Le operazioni, tenute finora coperte dal più stretto riserbo e svolte nei Comuni di Chieti, di San Salvo e nella Val Vibrata (Teramo) hanno portato al sequestro di 10 Kg di marijuana e 3 Kg di eroina e quantità inferiori di cocaina e ketamina. Lo stupefacente, pronto per essere commercializzato prevalentemente sulla fascia costiera adriatica, era destinato ad alimentare la costante richiesta di sostanze stupefacenti proveniente dai luoghi di maggiore aggregazione di giovani.
Il carico di marijuana avrebbe reso sul mercato una cifra oscillante tra i 100 e i 150 mila euro mentre l’eroina sarebbe stata venduta complessivamente a circa 120 mila euro.
Al momento i soggetti finiti in carcere sono quattro, tre di nazionalità albanese e un italiano, tutti dovranno rispondere di detenzione a fine di spaccio di sostanze stupefacenti, reato punito con la reclusione da sei a venti anni e con la multa da 26 mila a 260 mila euro.

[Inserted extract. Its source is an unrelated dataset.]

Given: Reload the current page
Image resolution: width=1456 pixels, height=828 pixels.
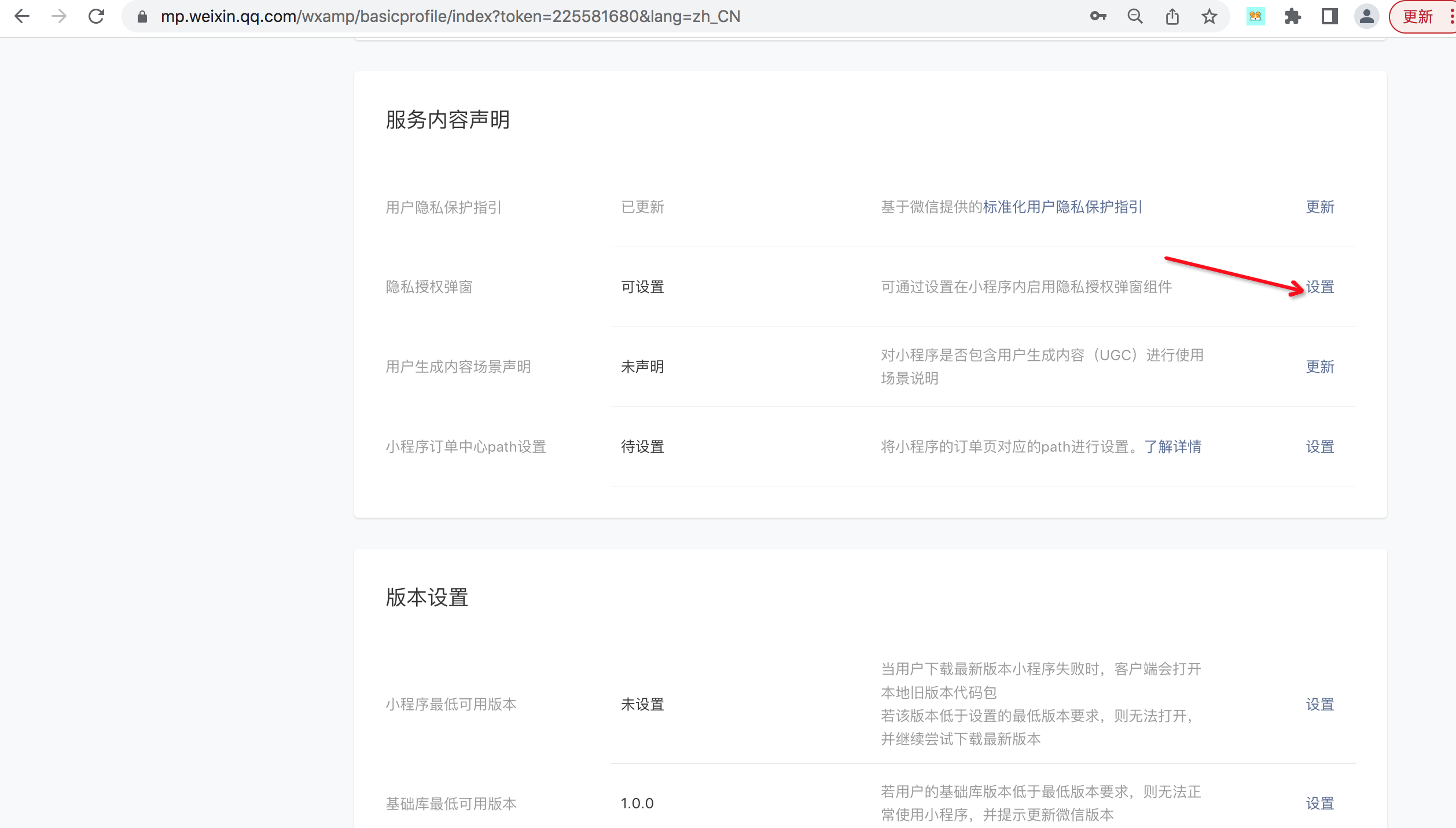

“L’intensa attività di controllo del territorio – si legge nel comunicato stampa del Comando provinciale di Chieti – tesa a prevenire e contrastare il traffico e lo spaccio di sostanze stupefacenti, ad opera delle fiamme gialle teatine, su esplicite direttive del Comandante Provinciale Colonnello t. ISSMI Vittorio Mario Di Sciullo, costituisce nuova testimonianza del costante presidio esercitato dal Corpo contro i traffici illegali”.